Good! Now we're talking. So, for the Net::SSH bug, if there is just an encoding issue standing in the way of getting things to run, then let's smash that bug! The last comment I see is from 10 months ago and indicates v0.8. Have you tried running it recently? We made a decent dent in the C APIs for encodings right around that time. I wouldn't be surprised if this was already fixed, but if not, let's build a trivial test case and hammer away at it.

As for Fibers…hmm…I don't think we've ever given much serious consideration to Fibers since they don't seem to be a horribly popular feature of Ruby proper, and because implementation could be problematic. That said, I wonder how much of the specs we could get to passing with a GCD-based pure-ruby implementation of Fibers. Anyone up for the challenge?
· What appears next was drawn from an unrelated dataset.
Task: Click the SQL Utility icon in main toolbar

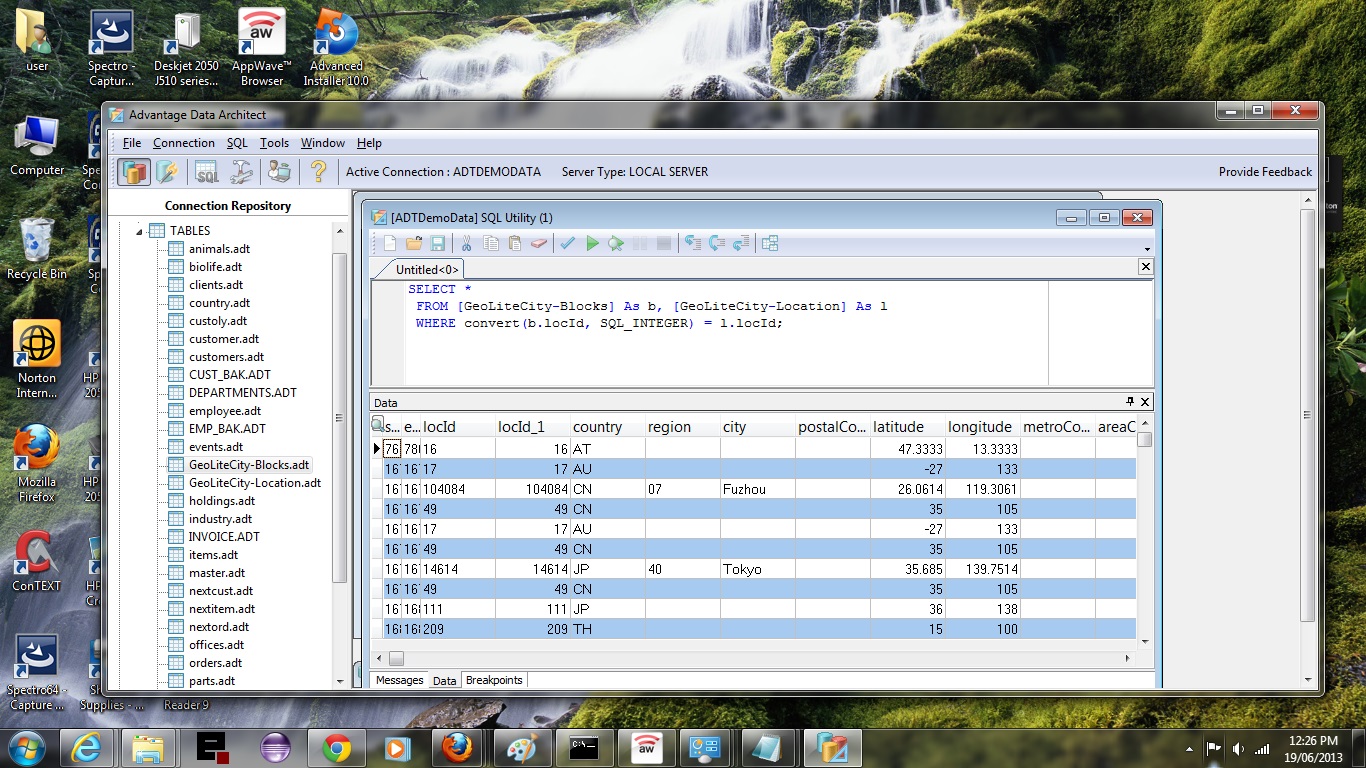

> I have been looking into some of the more esoteric problems with the current implementation of MacRuby and am hesitant to put too much effort into it because of the "integrate into Objective-C" focus of the project.  The changes to get some of the problems fixed with the problematic gems may or may not cause serious performance problems for all of MacRuby, or integration problems with Objective-C frameworks like cocoa.  I don't see Apple being supportive of these kinds of changes.  Again, this is where the stakeholders and the direction are inextricably entwined.
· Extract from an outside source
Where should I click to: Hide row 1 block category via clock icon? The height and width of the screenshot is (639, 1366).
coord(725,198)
Again, why are you asking for Apple's support? Send a pull request and see if it gets accepted. Until then, idle speculation on what Apple is or is not being supportive of seems a bit premature. That said, since the primary use case for MacRuby (at present) is for implementing performant, Cocoa-based apps, I don't think it is unreasonable to be wary of a change that adds to Ruby support at the expense of speed or integration. If you disagree, let's argue on specific points instead of abstract generalities.
  
> I wouldn't be writing all of this if I didn't see a lot of potential for MacRuby.  I want to see it succeed and be a blazingly fast ruby implementation.  The better it supports all of the gems, the better it will support any arbitrary ruby code I write.  I want MacRuby to succeed and be available.  But, I accept that the only thing I may get out of working on MacRuby is the work.